Texte:
--------

Au premier plan de la photo un grillage, au dernier une maison de banlieue entourée de gazon tondu sous un ciel chargé sur lequel est écrit : « Prêts à crever ? ».

A l’étage, une porte close d’où l’on perçoit des vibrations. A l’intérieur, ronronnements obsédants, lumière au néon rouge serpentant sous de basses arcades, fumée épaisse.

« Alors ? »
– « C’est un monde de fou ! »

L’installation de C. Lévêque date de 2001 et s’intitule : « j’ai rêvé d’un autre monde. »

Retour à la Grande Galerie, devant la photographie.
« Ca rimait à quoi d’aller là-haut ?
– C’est évident ! La pièce rouge, c’est l’intérieur de la maison puisqu’il est écrit « Prêts à crever ? » et que cette maison est celle des fous. Moi je ne trouve pas cela insupportable, au contraire, j’aime bien.

--------

Données brutes:
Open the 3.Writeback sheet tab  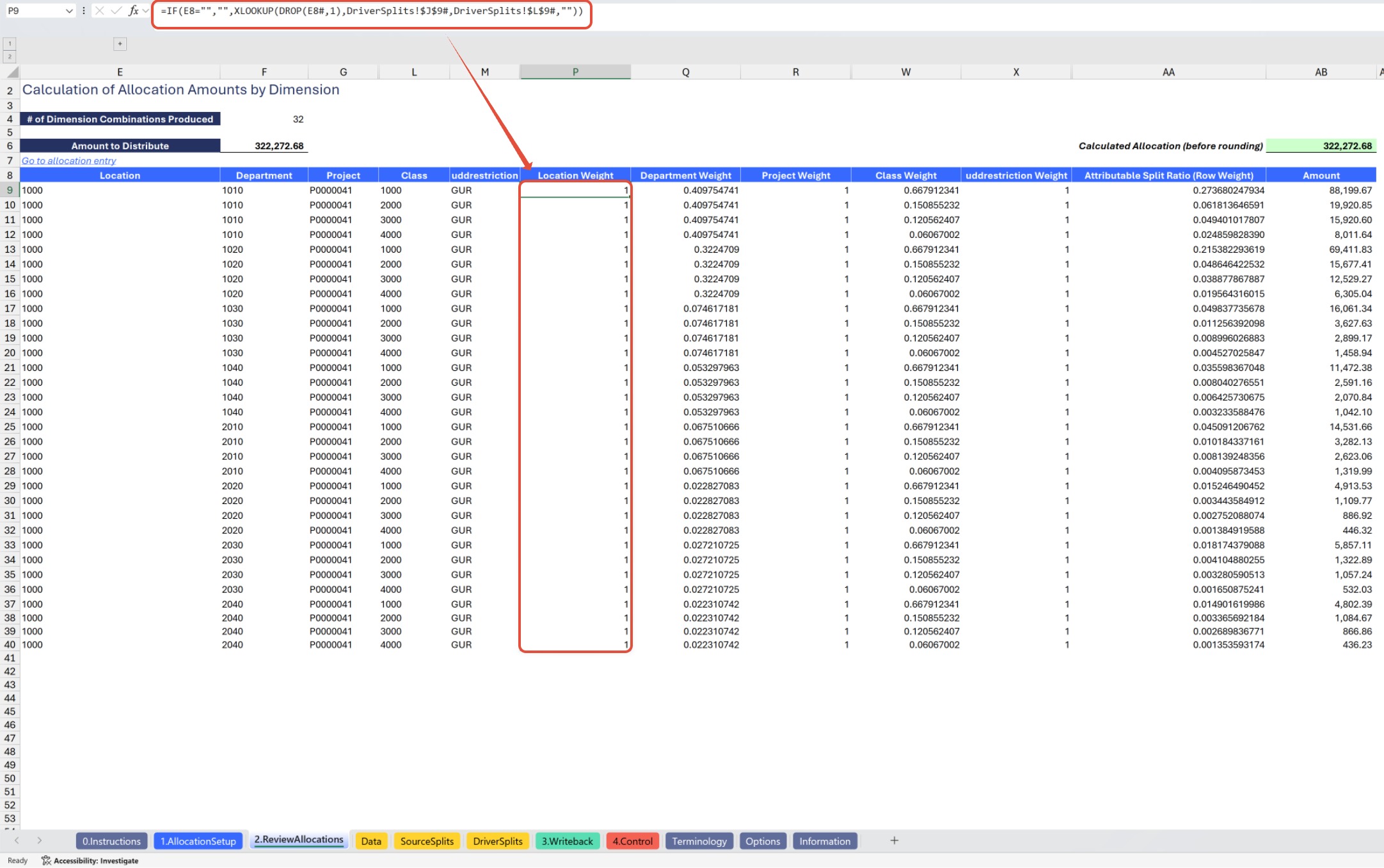pos(567,840)
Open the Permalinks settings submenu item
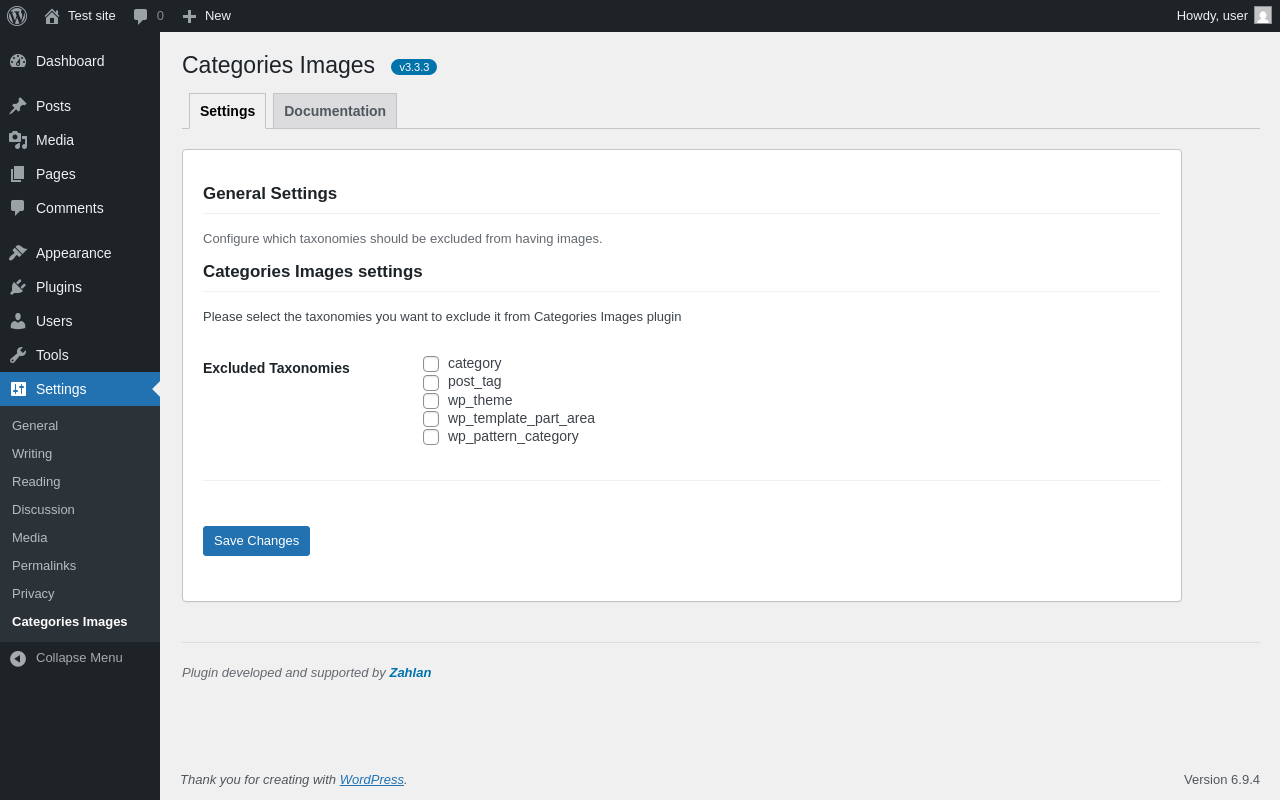This screenshot has width=1280, height=800. [x=44, y=566]
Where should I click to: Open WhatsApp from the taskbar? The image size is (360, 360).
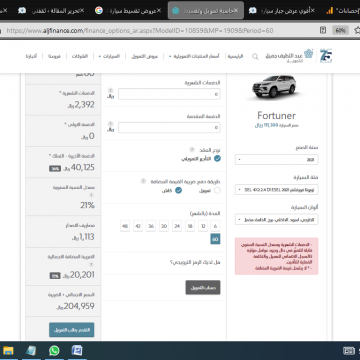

--------

Exercice 1: Reproduisez fidèlement le passage du texte sur l'installation de C. Lévêque qui commence aux mots « L’installation de C. » et se termine après « contraire, j’aime bien. ».
Exercice 2: Poursuivez le texte sur l'installation de C. Lévêque à la suite de sa dernière phrase.

Réponse 1:
L’installation de C. Lévêque date de 2001 et s’intitule : « j’ai rêvé d’un autre monde. »

Retour à la Grande Galerie, devant la photographie.
« Ca rimait à quoi d’aller là-haut ?
– C’est évident ! La pièce rouge, c’est l’intérieur de la maison puisqu’il est écrit « Prêts à crever ? » et que cette maison est celle des fous. Moi je ne trouve pas cela insupportable, au contraire, j’aime bien.

Réponse 2:
– Non, je ne crois pas. D’après moi, la photo et la pièce représentent un monde à fuir. La photo de cette maison de banlieue posée sur une pelouse bien tondue, prisonnière d’un grillage infranchissable est une image d’un symptôme de l’aliénation du monde moderne. La pièce rouge quant à elle est un moyen de nous faire revivre les agressions quotidiennes. On peut voir effectivement une cohérence entre ces deux œuvres : la pièce rouge rassemble les aspects insupportables de notre monde et la maison qui constitue généralement notre refuge, ne nous préserve plus de ce monde impersonnel.
– Il rêve d’un autre monde, c'est-à-dire que cette pièce rouge est son autre monde et qu’il se trouve dans la maison, tu comprends ? En aucun cas elle est maléfique. »

Sur un désaccord nous convenons qu'au moins deux visions peuvent se côtoyer. D'une part celle qui dit que l'artiste a rêvé d'un autre monde et nous le présente à travers ses œuvres, d'autre part celle qui voit une invitation à rêver d'un autre monde et condamne celui dans lequel nous vivons.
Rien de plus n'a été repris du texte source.